Moving to increase its mutual fund distribution, KeyCorp has signed on with three networks that target financial advisers.

Twenty funds from its Victory and KeyFunds families will be available through Schwab Institutional OneSource, Fidelity Institutional Funds Network, and DataLynx beginning in December. These networks make mutual funds available to investment advisers without charging a transaction fee.

KeyCorp projects the new distribution channels will help bring between $50 million and $100 million in new assets to its $8 billion fund complex next year.

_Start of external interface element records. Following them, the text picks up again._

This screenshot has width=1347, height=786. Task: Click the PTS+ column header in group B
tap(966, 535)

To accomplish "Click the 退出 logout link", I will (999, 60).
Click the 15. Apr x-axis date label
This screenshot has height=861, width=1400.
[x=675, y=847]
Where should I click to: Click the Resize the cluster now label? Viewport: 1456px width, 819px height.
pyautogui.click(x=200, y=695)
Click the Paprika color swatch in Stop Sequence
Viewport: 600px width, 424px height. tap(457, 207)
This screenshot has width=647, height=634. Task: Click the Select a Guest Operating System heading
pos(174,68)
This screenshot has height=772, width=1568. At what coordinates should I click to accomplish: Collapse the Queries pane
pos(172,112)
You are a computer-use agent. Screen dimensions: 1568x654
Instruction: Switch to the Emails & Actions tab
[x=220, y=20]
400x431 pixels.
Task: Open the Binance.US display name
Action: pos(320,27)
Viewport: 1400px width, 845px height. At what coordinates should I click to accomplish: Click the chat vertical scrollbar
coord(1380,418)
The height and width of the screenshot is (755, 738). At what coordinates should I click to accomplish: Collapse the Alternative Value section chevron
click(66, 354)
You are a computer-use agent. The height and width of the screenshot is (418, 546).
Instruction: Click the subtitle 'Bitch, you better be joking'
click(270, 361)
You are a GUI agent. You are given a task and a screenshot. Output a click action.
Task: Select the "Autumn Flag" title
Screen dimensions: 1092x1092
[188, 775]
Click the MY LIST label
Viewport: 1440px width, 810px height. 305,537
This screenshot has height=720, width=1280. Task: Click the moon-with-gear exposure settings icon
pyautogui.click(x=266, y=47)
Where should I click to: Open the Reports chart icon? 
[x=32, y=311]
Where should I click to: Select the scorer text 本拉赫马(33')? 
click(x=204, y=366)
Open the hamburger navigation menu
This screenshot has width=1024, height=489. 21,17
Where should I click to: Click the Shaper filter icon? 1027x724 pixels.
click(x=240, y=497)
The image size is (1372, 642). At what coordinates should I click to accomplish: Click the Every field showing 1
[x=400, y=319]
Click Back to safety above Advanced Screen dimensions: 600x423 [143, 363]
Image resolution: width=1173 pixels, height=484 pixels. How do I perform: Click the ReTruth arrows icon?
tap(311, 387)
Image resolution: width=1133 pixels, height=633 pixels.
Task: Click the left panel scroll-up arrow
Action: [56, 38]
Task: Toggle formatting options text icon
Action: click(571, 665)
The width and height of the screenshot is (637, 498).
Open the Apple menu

Key is putting three funds from its no-load KeyFunds family and 17 of its 32 Victory Funds on the three financial adviser networks. The three no- load KeyFunds, which KeyCorp inherited through its 1995 acquisition of Spears, Benzak, Salomon & Farrell Inc., are already available on Schwab's Institutional One Source.

Mutual fund sales through investment advisers are growing at a rapid pace, noted W. Christopher Maxwell, executive vice president and head of Cleveland-based KeyCorp's mutual fund unit."To take advantage of that, we have to be on one of these platforms," he said.

Other banks that offer their proprietary funds through the networks include NationsBank Corp., First Union Corp., Bankers Trust New York Corp., Mellon Bank Corp., and Signet Banking Corp.

According to Cerulli Associates, a Boston-based research firm, between 15% and 20% of funds sold from direct market platforms are through some sort of intermediary, such as fee-based financial planners. These planners accounted for $52 billion of mutual fund sales during 1995, according to Cerulli's research, which was a seven-fold increase over three years.

"We are very serious about being a significant, knowledgeable, competent player in this marketplace," Mr. Maxwell said. "We will do this through a variety of positionings and product initiatives to come."

This year, third parties are expected to account for approximately $500 million worth of KeyCorp's $1.5 billion in fund sales, said John N. Drahzal, national sales manager for KeyCorp Mutual Fund Advisers. That's up from $50 million from third parties one year ago, he said.

"As big and as broad as we are, we only touch a fraction of people in our marketplace, Mr. Maxwell said. "And outside it, hardly at all."